Me hubiera gustado ser rumbera. O ya de perdida bailarina de alguna sonora. Míralas, qué bien se la pasan esas chavas. Ay, pero qué bonito y sabroso bailan el mambo las mexicanas. Tenías razón, Benny Moré: mueven la cintura y los hombros igualito que las cubanas. Bueno, algunas .

Allá va otro sueño no cumplido. No bailo mambo ni danzón ni son ni chachachá y por eso estoy mimetizada con la banca del rincón, con mi paloma de 1800 reposado en el salón de baile con mayor abolengo, fama y tradición en la Ciudad de México. O sea, sí tengo ganas de bailar pero esa señora del vestido verde de lentejuela, tacón rojo y peinado alto me intimida. Ella trae pestaña postiza, postura recta y 30 años más de experiencia que yo en esto de partir plaza, raspar la suela, sacarle brillo a la pista. Yo con mi look de working class heroine nomás voy a hacer el ridículo.

Lo bueno del Salón Los Ángeles es que siempre hay quien te saque a bailar. La mayoría sabe lo que hace, aunque no falla el que nomás quiere recordarte que es hombre en los danzones más lentitos. (Lo bueno es que esos mamarrachos son fáciles de espantar: “Hazte pa’llá, hay que dejar un espacio para Jesús”, le dije a uno. “¿Jesús?”, dijo. “Sí, Jesucristo que nos cuida el baile”. No se me volvió a acercar).

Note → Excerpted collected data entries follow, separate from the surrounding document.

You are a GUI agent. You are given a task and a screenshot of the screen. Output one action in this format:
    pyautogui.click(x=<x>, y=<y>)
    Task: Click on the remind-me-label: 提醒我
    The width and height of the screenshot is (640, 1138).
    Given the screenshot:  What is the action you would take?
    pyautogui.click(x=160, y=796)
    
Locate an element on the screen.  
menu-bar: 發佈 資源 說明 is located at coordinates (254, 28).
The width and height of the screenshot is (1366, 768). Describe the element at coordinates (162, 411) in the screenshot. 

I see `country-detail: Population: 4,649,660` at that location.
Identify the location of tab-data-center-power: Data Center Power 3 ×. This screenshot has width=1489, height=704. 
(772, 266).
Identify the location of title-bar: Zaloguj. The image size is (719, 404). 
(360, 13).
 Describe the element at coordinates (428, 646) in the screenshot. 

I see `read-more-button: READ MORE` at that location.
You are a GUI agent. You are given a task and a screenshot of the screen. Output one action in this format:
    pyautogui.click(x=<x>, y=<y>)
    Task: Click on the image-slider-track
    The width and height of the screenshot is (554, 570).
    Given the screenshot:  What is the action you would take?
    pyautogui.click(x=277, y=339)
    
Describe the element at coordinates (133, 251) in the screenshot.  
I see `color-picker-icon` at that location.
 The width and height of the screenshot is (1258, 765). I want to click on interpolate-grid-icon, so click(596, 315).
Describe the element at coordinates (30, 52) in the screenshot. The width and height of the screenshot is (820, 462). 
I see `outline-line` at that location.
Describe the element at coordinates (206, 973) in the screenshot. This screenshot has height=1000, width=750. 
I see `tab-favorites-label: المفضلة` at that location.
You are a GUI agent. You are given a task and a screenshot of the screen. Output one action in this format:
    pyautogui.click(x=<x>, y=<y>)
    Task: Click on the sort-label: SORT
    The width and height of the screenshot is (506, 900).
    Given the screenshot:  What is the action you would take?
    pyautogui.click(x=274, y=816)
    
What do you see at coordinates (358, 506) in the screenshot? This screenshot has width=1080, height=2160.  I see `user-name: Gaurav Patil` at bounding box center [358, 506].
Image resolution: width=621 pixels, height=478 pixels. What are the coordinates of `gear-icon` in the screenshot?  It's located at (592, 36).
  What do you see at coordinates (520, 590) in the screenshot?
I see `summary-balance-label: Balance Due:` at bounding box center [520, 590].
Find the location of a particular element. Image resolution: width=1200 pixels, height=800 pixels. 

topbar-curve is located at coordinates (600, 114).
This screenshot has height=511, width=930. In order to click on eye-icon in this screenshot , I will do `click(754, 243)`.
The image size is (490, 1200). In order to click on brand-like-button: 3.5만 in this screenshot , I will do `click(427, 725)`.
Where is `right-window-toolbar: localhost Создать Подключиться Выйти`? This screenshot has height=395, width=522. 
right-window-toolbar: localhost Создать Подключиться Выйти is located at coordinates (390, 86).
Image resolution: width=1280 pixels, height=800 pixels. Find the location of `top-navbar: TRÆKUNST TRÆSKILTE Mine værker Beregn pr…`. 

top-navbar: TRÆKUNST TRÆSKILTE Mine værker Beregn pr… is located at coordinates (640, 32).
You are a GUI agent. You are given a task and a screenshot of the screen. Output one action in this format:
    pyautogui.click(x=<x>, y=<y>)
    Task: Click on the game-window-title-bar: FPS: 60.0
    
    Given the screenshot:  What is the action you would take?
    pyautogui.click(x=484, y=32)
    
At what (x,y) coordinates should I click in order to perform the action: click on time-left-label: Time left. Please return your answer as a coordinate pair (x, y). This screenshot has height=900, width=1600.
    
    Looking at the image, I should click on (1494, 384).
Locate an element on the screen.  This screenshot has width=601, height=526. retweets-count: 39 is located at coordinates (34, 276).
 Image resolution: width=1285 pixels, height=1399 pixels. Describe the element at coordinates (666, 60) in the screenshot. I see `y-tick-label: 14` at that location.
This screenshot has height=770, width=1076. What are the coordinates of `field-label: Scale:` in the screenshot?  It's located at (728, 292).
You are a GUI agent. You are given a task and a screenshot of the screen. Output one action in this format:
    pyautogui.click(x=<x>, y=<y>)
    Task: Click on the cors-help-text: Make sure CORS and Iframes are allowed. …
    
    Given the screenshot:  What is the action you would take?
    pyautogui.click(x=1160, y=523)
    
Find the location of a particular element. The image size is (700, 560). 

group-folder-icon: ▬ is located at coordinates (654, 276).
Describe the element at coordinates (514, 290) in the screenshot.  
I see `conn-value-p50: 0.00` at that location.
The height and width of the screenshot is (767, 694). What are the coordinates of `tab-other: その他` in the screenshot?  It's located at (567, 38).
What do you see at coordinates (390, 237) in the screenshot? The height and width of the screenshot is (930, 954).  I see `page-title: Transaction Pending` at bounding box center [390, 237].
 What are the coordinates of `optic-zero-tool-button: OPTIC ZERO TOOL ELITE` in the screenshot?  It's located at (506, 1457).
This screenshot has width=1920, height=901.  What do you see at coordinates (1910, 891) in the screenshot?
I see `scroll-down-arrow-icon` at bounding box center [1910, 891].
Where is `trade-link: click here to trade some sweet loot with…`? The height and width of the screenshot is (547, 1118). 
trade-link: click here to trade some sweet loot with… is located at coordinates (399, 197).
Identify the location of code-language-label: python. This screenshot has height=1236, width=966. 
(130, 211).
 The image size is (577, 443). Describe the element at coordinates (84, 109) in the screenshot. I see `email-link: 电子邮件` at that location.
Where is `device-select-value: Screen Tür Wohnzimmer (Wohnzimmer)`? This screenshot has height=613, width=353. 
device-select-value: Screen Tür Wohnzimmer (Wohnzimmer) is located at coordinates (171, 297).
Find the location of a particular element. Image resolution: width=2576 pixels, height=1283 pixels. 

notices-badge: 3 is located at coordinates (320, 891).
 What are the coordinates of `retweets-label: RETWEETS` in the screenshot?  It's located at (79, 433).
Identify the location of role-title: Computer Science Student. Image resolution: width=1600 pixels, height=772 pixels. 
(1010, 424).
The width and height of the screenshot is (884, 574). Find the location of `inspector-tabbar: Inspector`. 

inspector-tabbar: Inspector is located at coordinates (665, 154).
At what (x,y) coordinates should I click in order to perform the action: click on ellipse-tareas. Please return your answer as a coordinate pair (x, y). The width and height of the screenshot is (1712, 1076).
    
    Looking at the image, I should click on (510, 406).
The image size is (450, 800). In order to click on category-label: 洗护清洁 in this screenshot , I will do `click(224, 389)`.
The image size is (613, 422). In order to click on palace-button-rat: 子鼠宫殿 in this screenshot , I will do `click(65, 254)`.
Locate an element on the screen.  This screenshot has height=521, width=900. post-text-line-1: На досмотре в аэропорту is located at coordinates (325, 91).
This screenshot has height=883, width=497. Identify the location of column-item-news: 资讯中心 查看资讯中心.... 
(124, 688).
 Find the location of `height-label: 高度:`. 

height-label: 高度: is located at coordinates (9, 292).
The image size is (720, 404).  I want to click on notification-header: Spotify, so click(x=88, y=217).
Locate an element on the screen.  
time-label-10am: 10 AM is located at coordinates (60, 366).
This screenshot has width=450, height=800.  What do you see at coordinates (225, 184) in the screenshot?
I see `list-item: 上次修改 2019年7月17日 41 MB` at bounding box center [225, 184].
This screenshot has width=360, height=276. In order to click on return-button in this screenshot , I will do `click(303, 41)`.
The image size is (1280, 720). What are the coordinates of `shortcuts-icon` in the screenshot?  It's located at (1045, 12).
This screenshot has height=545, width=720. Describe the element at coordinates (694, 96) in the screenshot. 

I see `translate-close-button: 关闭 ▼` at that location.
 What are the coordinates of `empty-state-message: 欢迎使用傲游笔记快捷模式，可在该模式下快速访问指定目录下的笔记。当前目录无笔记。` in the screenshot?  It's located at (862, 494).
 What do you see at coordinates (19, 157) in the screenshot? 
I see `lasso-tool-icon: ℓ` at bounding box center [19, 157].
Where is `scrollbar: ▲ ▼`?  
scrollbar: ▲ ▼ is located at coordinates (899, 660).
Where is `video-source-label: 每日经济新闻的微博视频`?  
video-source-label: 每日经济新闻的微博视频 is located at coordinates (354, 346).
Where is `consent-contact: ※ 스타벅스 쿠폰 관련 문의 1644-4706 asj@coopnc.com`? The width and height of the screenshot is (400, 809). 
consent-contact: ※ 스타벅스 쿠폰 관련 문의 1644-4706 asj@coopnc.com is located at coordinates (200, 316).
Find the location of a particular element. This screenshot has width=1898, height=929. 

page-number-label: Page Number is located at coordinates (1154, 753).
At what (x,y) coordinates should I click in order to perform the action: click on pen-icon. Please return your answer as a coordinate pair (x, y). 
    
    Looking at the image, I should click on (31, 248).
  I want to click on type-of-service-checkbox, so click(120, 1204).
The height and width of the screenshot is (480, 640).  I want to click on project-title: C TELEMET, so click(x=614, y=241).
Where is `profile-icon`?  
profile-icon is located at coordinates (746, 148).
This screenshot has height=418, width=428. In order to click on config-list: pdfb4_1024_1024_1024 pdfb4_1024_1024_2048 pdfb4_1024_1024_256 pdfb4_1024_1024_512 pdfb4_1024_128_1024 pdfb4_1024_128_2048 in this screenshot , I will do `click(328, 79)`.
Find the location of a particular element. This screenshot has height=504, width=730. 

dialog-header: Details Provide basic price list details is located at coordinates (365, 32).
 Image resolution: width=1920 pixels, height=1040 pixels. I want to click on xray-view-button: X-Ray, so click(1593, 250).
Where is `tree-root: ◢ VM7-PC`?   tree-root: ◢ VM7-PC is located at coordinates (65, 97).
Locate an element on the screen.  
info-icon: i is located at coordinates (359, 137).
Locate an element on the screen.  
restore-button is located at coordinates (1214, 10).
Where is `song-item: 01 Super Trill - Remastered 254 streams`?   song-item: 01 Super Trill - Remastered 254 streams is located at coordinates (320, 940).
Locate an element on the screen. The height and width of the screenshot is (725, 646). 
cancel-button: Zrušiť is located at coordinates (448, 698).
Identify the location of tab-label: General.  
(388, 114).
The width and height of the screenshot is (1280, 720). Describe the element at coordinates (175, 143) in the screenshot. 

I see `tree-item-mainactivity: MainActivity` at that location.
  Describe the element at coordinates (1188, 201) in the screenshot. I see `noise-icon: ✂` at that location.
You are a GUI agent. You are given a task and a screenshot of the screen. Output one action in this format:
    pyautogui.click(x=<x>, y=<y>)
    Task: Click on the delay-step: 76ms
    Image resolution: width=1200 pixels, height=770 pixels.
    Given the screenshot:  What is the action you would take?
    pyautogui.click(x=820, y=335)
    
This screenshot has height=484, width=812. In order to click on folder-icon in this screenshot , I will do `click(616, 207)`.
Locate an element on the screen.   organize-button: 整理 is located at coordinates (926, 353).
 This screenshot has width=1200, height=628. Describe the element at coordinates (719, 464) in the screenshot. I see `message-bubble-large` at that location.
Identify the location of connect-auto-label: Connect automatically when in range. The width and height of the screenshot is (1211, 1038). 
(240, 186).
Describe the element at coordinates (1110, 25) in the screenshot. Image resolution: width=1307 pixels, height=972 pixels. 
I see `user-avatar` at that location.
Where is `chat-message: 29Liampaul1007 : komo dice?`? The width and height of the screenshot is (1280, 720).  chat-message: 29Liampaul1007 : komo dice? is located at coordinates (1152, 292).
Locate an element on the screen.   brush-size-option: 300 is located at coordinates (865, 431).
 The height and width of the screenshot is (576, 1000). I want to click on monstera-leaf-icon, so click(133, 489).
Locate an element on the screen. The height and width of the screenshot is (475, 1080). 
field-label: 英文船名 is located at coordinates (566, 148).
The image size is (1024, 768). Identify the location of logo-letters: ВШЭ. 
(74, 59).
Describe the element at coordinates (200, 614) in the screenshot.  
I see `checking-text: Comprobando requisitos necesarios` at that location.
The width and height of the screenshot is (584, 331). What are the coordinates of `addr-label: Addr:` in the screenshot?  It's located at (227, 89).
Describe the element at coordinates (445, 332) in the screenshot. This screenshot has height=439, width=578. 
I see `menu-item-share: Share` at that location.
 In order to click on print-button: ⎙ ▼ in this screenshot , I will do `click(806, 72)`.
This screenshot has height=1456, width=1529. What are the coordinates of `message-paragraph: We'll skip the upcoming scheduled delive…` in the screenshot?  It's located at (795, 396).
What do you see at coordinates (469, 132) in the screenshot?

Tampoco falta el gringou con sus amigos chilangous que se pasean por la pista con cuba en mano, medio platicando, medio queriendo bailar, ligar y ser vistos. Son los primeros que saltan cuando hay que cantar: “El Santo, el Cavernario, Bluedemon y el Bulldog…”, como si fuera boda. Bye, amigos, váyanse al Pasagüero.

No, no: los buenos son los hombres ataviados en trajes de colores llamativos, pantalón español con pliegues y pinzas, sacos de hombreras voladas, zapatos bicolor de tacón cubano, sombrero de ala ancha con pluma de faisán, tirantes, cadenas, flor en la solapa y una sonrisa en el rostro. No solo su vestimenta los delata, también su particular forma de bailar: se mueven despacio y con honra mientras juegan con los tirantes, el sombrero y el saco. ¡Ah! Es todo lo que esperaba esta noche: bailar con un pachuco de verdad que me deje con dolor de piernas y el cabello empapado de sudor.

Ahora entiendo por qué este mundo nocturno se niega a morir desde la época de El Bárbaro del Ritmo: como si fueran clan Buendía, tres generaciones colmilludas de Miguel Nieto (Alcántara, Hernán- dez y Applebaum) han construido un palacio donde bailando se entiende la gente –y echando la copita, claro.